Strides are the indexing scheme in NumPy arrays, and indicate the number of bytes to jump to find the next element. We all know the performance improvements of NumPy come from a homogeneous multidimensional array object with fixed-size items, the `numpy.ndarray` object. We've talked about the `shape` (dimension) of the `ndarray` object, the data type, and the order (the C-style row-major indexing arrays and the Fortran style column-major arrays.) Now it's time to take a closer look at **strides**.

###  Example

Let's start by creating a NumPy array and changing its shape to see the differences in the strides.

In [11]:
x = np.arange(8, dtype = np.int8)

In [12]:
x

array([0, 1, 2, 3, 4, 5, 6, 7], dtype=int8)

In [13]:
x.strides

(1,)

In [79]:
x.data

<memory at 0x7f416c68f120>

A one-dimensional array `x` is created and its data type is NumPy integer 8, which means each element in the array is an 8-bit integer (1 byte each, and a total of 8 bytes). The strides represent the `tuple` of bytes to step in each dimension when traversing an array. In the previous example, it's one dimension, so we obtain the tuple as `(1, )`. Each element is 1 byte apart from its previous element.
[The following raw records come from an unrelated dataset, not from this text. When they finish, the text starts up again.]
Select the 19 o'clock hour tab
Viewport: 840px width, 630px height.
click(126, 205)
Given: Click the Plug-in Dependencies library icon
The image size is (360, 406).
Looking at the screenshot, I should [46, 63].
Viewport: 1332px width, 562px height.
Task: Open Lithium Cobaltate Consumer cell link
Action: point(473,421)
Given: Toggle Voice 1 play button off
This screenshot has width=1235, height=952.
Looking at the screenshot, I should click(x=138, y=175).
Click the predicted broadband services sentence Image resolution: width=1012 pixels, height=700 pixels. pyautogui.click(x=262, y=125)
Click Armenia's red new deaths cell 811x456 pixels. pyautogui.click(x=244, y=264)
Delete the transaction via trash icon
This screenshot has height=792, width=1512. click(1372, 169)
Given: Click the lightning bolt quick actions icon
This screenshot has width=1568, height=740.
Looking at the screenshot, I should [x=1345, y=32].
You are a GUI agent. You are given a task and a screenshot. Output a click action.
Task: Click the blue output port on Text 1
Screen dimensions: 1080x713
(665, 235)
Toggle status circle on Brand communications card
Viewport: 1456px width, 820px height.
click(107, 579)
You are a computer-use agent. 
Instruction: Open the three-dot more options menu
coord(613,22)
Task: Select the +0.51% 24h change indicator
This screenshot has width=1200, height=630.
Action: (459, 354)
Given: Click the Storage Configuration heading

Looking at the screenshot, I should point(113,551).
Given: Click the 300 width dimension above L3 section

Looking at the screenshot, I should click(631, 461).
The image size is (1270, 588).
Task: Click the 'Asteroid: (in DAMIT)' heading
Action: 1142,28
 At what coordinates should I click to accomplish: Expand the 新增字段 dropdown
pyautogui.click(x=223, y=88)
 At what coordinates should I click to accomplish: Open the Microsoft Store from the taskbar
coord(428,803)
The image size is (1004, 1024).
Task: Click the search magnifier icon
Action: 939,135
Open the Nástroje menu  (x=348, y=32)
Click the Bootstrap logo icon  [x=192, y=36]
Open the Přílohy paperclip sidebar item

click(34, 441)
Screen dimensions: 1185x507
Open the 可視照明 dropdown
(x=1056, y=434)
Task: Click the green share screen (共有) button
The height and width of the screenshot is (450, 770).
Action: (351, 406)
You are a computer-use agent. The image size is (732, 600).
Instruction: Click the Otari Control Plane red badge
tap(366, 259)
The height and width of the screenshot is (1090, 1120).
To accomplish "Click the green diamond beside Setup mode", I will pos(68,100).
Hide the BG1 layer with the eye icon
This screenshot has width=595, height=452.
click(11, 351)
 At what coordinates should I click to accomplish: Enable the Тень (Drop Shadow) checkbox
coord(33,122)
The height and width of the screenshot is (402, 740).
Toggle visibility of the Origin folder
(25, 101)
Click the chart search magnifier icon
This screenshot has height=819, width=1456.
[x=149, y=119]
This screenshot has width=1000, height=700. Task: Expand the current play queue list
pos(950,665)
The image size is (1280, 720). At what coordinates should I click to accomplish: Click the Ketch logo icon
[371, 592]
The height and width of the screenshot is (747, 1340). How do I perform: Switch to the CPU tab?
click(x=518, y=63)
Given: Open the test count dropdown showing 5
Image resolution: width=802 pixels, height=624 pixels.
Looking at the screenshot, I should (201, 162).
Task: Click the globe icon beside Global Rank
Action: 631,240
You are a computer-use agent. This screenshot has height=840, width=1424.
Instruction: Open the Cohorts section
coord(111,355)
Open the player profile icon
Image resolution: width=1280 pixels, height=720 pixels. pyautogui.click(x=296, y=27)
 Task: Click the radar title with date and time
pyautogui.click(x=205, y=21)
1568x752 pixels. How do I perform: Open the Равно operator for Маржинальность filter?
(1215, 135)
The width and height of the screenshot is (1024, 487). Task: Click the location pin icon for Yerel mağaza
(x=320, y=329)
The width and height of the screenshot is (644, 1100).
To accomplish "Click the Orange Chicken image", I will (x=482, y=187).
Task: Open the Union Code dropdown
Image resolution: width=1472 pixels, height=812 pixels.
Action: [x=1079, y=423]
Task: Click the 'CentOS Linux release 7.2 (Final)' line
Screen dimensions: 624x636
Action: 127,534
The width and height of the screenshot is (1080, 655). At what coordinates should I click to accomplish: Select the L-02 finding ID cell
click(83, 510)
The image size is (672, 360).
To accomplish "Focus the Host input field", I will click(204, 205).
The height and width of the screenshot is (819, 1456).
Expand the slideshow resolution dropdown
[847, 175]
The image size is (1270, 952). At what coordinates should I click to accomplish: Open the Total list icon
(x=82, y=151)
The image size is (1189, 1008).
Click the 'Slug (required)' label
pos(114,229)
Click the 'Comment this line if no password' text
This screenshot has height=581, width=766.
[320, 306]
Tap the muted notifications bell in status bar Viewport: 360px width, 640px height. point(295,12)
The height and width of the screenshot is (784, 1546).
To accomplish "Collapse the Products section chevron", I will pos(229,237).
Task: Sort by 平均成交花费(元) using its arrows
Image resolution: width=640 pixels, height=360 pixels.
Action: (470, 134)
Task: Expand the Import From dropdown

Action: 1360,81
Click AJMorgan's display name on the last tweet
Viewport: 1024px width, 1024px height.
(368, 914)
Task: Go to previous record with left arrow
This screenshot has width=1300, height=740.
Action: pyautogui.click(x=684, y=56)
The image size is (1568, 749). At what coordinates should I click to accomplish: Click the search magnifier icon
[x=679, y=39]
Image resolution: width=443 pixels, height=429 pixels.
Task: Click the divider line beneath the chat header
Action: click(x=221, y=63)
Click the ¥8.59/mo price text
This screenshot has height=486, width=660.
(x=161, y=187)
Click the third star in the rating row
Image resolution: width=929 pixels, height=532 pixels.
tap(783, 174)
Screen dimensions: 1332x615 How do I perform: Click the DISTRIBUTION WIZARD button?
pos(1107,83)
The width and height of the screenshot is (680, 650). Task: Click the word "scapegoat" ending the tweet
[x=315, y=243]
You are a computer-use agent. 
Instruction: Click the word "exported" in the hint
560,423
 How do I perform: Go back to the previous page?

When we print out `x.data`, we can get the Python buffer object pointing to the start of the data

Change the shape and see the stride change:

In [14]:
x.shape = 2, 4

In [17]:
x.strides

(4, 1)

Now we change the dimensions of `x` to `2x4` and check the strides again. We can see it changes to `(4, 1)`, which means the elements in the first dimension are four bytes apart, and the array need to jump four bytes to find the next row, but the elements in the second dimension are still 1 byte apart, jumping one byte to find the next column. Let's print out `x.data` again, and we can see that the memory layout of the data remains the same, but only the strides change. The same behavior occurs when we change the shape to be three dimensional: `1x4x2` arrays. (What if our arrays are constructed by the Fortran style order? How will the strides change due to changing the shapes? Try to create a column-major array and do the same exercise to check this out.)

In [18]:
x.shape = 1, 4, 2

In [19]:
x.strides

(8, 2, 1)

In [20]:
x.data

<memory at 0x7ff1b8841c50>

### How can the stride improve our NumPy experience?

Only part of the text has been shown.